* Page extract *
──────────────────────────────

Skip to main content

Threads and Messages

OpenAI-compatible Threads + Messages APIs. A thread is a conversation container, a message is one turn inside it. These are pure persistence endpoints — they don't run the model. For AI generation use Chat Completions with an inline messages array.

Threads

POST   /v1/threads
GET /v1/threads (Ragen extension — OpenAI doesn't expose list)
GET /v1/threads/{id}
POST /v1/threads/{id} (OpenAI convention — modify)
PATCH /v1/threads/{id} (REST alias)
DELETE /v1/threads/{id}

Create

t = client.beta.threads.create(
messages=[
{"role": "user", "content": "Hi!"},
{"role": "assistant", "content": "Hello — how can I help?"},
],
metadata={"channel": "support"},
)

Optional Ragen extensions on create:

FieldDescription
titleThread title shown in the dashboard sidebar
assistant_idasst-<projectId> — bind the thread to a specific assistant. Defaults to the API key's project.

List

GET /v1/threads (org-scoped)

QueryDescription
limit1–100, default 20
orderasc or desc (by created_at)
afterCursor — thread id to paginate after

Modify

client.beta.threads.update("thread-abc", metadata={"channel": "premium"})

Accepts title (Ragen extension) and metadata (accepted, not yet persisted).

Delete

Deletes the thread and all its messages. Returns:

{ "id": "thread-abc", "object": "thread.deleted", "deleted": true }

Messages

POST   /v1/threads/{id}/messages
GET /v1/threads/{id}/messages
GET /v1/threads/{id}/messages/{message_id}
DELETE /v1/threads/{id}/messages/{message_id}

Create

Persists one turn on the thread. Does not run the model — if you want AI generation, use /v1/chat/completions.

msg = client.beta.threads.messages.create(
"thread-abc",
role="user",
content="What was my last question?",
)

Both roles are accepted:

  • user — human turn (most common)
  • assistant — useful for backfilling history or importing transcripts

List + retrieve

for m in client.beta.threads.messages.list("thread-abc"):
print(m.role, m.content[0].text.value)

m = client.beta.threads.messages.retrieve("thread-abc", "msg-xyz")

Returns OpenAI thread.message objects with a typed content array (currently always a single text block — Ragen doesn't store multimodal messages on threads today).

Encrypted threads

Threads created through the Ragen dashboard with encryption enabled (AWS_KMS_KEY_ID set) store message content as ciphertext. ragen-api cannot decrypt — read endpoints return a placeholder for those messages:

{
"role": "user",
"content": [
{
"type": "text",
"text": {
"value": "[encrypted — open this thread in the dashboard to view]",
"annotations": []
}
}
]
}

Threads created through this API are never encrypted, so API-first workflows see plaintext throughout.

Generating AI responses

Threads + messages are storage only. To generate a response:

  1. Persist the user's turn with POST /v1/threads/{id}/messages
  2. Read the thread's messages or assemble your own context
  3. Call POST /v1/chat/completions with the messages inline — this runs the RAG chain and returns the assistant's reply
  4. Persist the assistant's reply back to the thread with another POST /v1/threads/{id}/messages (role=assistant)

The OpenAI Runs API (POST /v1/threads/{id}/runs) that automates this loop is not implemented yet — it's on the roadmap once client demand is clear.

Rate limits

20 req/min across threads + messages endpoints (default tier).

──────────────────────────────

* Assigned task 1 *
List every endpoint the Threads and Messages page gives under its Messages heading, with method and path.
* Assigned task 2 *
On the Threads and Messages page, what is the rate limit for the threads and messages endpoints at the default tier?
* Assigned task 3 *
According to the Threads and Messages page, why do read endpoints return a placeholder instead of message text for threads created in the dashboard with encryption enabled?
The listing that comes next has no connection to the Threads and Messages page.

* Record extracts *
──────────────────────────────

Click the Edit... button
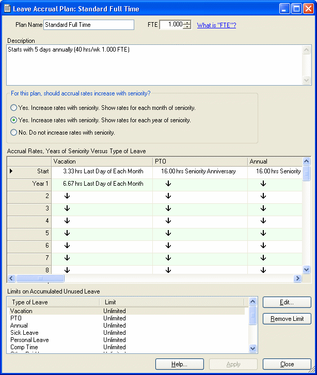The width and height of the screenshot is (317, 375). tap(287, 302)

──────────────────────────────

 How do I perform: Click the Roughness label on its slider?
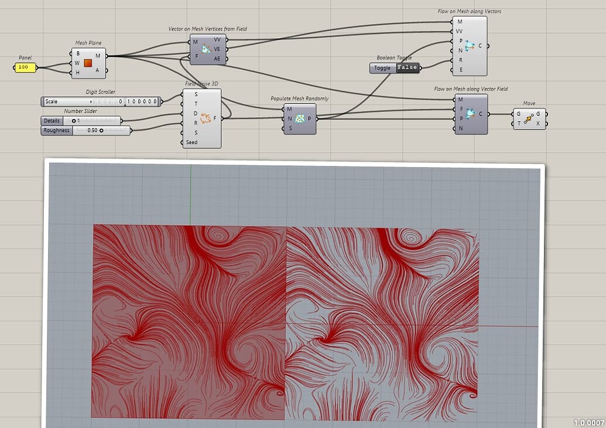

──────────────────────────────

* Written response 1 *
- POST /v1/threads/{id}/messages
- GET /v1/threads/{id}/messages
- GET /v1/threads/{id}/messages/{message_id}
- DELETE /v1/threads/{id}/messages/{message_id}

* Written response 2 *
20 requests per minute across the threads and messages endpoints.

* Written response 3 *
Those threads store message content as ciphertext, and ragen-api cannot decrypt it. The read endpoints therefore return a placeholder telling the user to open the thread in the dashboard to view it.